Demolding strength of mortar: Compressive strength was measured according to JIS R 5201.
CO ₂ content of the mortar after carbonation curing: measuring the carbon content of the inorganic using coulometer (manufactured by Nippon ans Co.).
Mortar bending strength after carbonation curing: The specimen size was 4 × 4 × 16 cm, and the bending strength was measured in accordance with JIS A 1106 for the rest.
Freezing and thawing of mortar after carbonation curing: Measured according to JIS A 1148. ○ when the relative value of the dynamic elastic modulus is 60% or more up to 500 cycles, △ when the relative value of the dynamic elastic modulus is 60% or more up to 300 cycles, and the relative value of the dynamic elastic modulus under 300 cycles X was reduced to less than 60%.
Rate of change in mortar length after carbonation curing: Measured according to JIS A 1129-3.

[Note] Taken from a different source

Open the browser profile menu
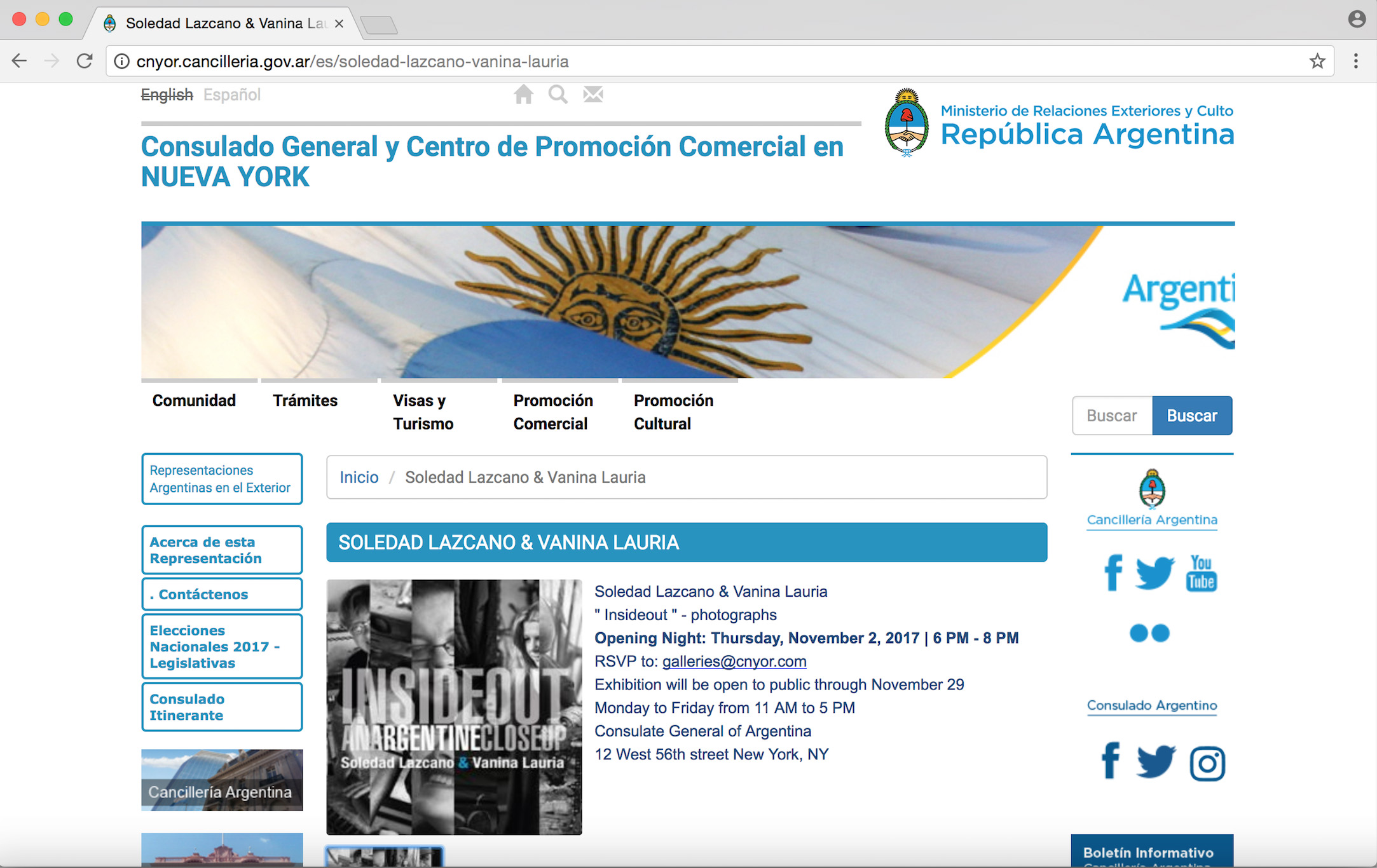This screenshot has height=868, width=1377. coord(1357,19)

From Table 1, the content of β-2CaO · SiO ₂ 40 to 70%, a total amount of 3CaO · SiO ₂ and a gap phase 30-60% gypsum content is less than 1% converted to SO ₃ If it exists, it turns out that the bending strength after carbonation curing is large, it is excellent in freeze-thaw resistance, and the length change rate also becomes small. In particular, it can be seen that those having a gap phase of 10% or less and a content of 3CaO.Al ₂ O ₃ of 5% or less are particularly excellent.

"Experimental example 2"
Experiment 1 was carried out in the same manner as in Experimental Example 1 except that the clinker of No. 1-4 was used and dihydrate gypsum (reagent, commercially available product) was added so that the SO ₃ content was as shown in Table 2. The results are shown in Table 2.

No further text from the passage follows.